▶ _Work item_:
I need the lines below from the one with "Click the phone call icon" down to the one with "Open Handbags & Accessories in Handmade" reproduced exactly, both ends included, and nothing else.

=== Begin Enclosure ===

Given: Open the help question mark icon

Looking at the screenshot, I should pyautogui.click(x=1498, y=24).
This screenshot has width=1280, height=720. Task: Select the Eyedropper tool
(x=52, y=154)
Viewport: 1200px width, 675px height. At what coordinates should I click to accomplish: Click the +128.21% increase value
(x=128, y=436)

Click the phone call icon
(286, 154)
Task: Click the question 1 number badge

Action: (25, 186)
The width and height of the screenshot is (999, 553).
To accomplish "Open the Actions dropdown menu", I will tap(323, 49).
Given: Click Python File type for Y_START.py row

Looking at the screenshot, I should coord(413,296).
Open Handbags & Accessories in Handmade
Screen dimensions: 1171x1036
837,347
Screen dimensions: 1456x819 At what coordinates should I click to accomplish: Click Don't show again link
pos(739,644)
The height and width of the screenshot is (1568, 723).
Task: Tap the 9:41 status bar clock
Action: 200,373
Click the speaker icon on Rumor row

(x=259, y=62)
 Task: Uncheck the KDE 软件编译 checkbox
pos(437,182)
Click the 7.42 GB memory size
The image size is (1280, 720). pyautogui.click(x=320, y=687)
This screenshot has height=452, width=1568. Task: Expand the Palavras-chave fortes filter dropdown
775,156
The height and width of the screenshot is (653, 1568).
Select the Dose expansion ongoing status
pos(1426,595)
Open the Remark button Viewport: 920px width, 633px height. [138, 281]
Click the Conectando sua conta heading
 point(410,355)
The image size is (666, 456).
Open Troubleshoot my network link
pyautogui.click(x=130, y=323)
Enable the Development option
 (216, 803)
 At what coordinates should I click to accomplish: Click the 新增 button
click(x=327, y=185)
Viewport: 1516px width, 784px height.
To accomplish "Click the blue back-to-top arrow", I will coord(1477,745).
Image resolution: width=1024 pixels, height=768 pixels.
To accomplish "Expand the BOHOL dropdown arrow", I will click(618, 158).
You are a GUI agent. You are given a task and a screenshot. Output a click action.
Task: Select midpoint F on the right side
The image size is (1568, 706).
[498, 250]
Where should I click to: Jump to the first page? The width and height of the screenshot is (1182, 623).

=== End Enclosure ===

▶ _Answer for this exercise_:
Click the phone call icon
(286, 154)
Task: Click the question 1 number badge

Action: (25, 186)
The width and height of the screenshot is (999, 553).
To accomplish "Open the Actions dropdown menu", I will tap(323, 49).
Given: Click Python File type for Y_START.py row

Looking at the screenshot, I should coord(413,296).
Open Handbags & Accessories in Handmade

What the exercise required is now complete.